To run our applications we will choose GKE (Google Kubernetes Engine) as a compute technology service. Thanks to GKE, our solution can meet replication and high availability requirements.
Finally, we will also make use of the HTTP(S) Global Load Balancer that allows us to route user traffic to the closest server thanks to the Premium Network Tier.
Setting up a GCP Global VPC
Let’s start creating a brand new VPC in Custom Mode with subnets in each region (us-west2, eu-west3 y asia-south1).
It is important to check how firewalls work in this scenario. By default, custom mode VPCs do not create firewall rules more than a couple of implied rules.
Creating GKE Regional Clusters
GKE Clusters can be deployed using a zonal or regional configuration. In this case, it’s required to have duplicated resources across zones so we have to create them as regional clusters. This setup of 5-node-pool regional cluster actually results in 15 nodes in total, 5 per zone.
The Load Balancing check should be enabled so GKE preinstalls the required ingress controllers that allow us to use ingress resources for routing and load balancing.
Setting up an HTTP(S) Global Load Balancer with GKE Ingress
HTTP(S) Load Balancing provides global load balancing for HTTP(S) requests destined for our instances.
Global load balancing requires that we use the Premium Tier of Network Service Tiers.
Premium Tier delivers GCP traffic over Google’s well-provisioned, low latency, highly reliable global network. This network consists of an extensive global private fiber network with over 100 points of presence (POPs) across the globe. By this measure, Google’s network is the largest of any public cloud provider.
Network Premium Tier
With the Network Premium Tier, requests destined for our instances will enter the Google Network at the closest PoP.
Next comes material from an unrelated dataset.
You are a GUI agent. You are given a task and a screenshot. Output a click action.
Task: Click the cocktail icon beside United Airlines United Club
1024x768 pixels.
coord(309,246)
HTTP(S) L7 Global Load Balancer
Using the Global Load Balancer, we can configure URL rules that route some URLs to one set of instances and route other URLs to other instances. Requests are always routed to the instance group that is closest to the user always ensuring that this group has enough capacity to handle the request. If the closest group does not have enough capacity, the request is sent to the closest group that does have capacity.
At this point, we have the VPC, subnets and clusters up and running. In addition, we have also seen why the Network Premium Tier is required so we can make use of the Global Load Balancer.
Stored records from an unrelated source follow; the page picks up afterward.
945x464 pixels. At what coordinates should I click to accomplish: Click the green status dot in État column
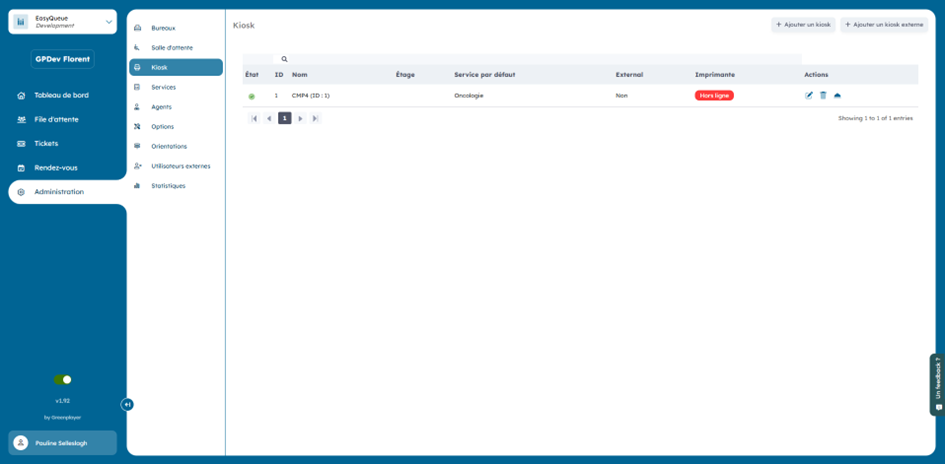(252, 96)
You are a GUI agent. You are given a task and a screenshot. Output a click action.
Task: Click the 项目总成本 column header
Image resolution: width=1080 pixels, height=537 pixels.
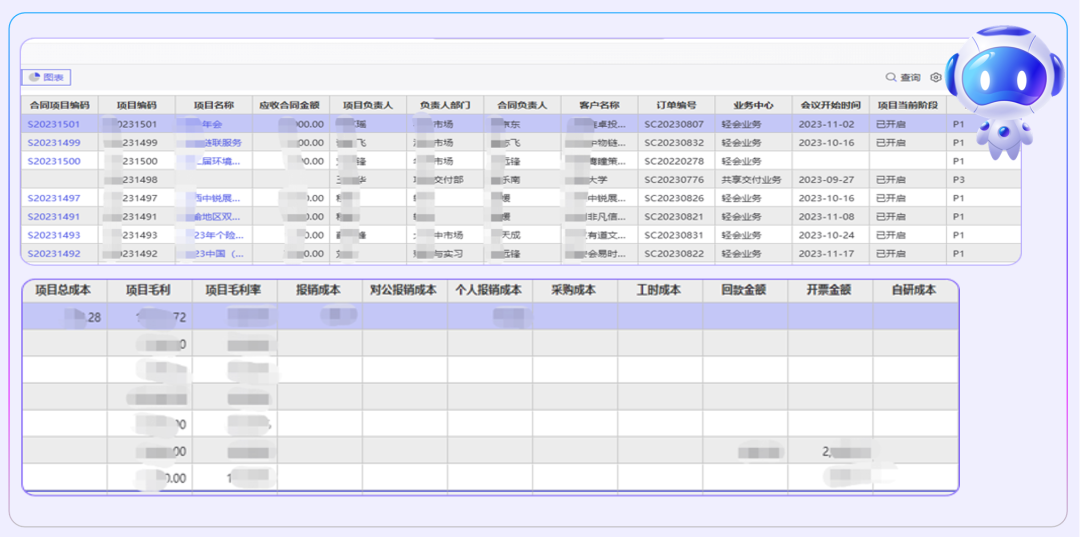click(64, 290)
In this context, the backends required for a Load Balancers are actually Kubernetes services. These services are abstract entities that point to Kubernetes Pods running on the existing clusters. We could have multiple instances of our apps running as Pods on Nodes (zones) and replicated across clusters (regions).
According to the official docs, these services have to be created following a NodePort Service setup and they have to expose on the same NodePort.
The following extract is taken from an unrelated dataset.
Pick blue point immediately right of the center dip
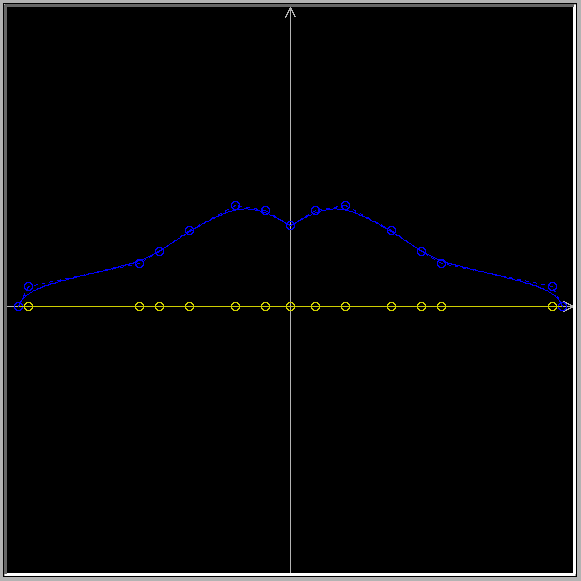The image size is (581, 581). (315, 210)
With that done, the Global Load Balancer will expose a globally accessible single IP that will route traffic to the closest and healthiest instance group.
Extra Step One – Using Cloud CDN with the same HTTP(S) Global Load Balancer
The HTTP(S) GLB also accepts backend buckets as endpoints for its routing configuration.
We can have the same anycast IP pointed from our DNS provider and routes traffic to instances or bucket binaries just changing the URI in our requests.
Extra Step Two – Protecting your infrastructure from malicious attacks using Cloud Armor
Cloud Armor delivers defense at scale against infrastructure and application Distributed Denial of Service (DDoS) attacks using Google’s global infrastructure and security systems.
With Cloud Armor, we can define an IP blacklist and it prevents malicious attacks at the network level. Thanks to Cloud armor our infrastructure will never be reached from external attacks from these sources.
In this article, we’ve seen how easily we can create global VPCs to deploys multi-zone and multi-region infrastructures in the cloud. Furthermore, thanks to the Network Premium Tier and the HTTP(S) Load Balancer we can build global, replicated and high-available applications making use of serverless services.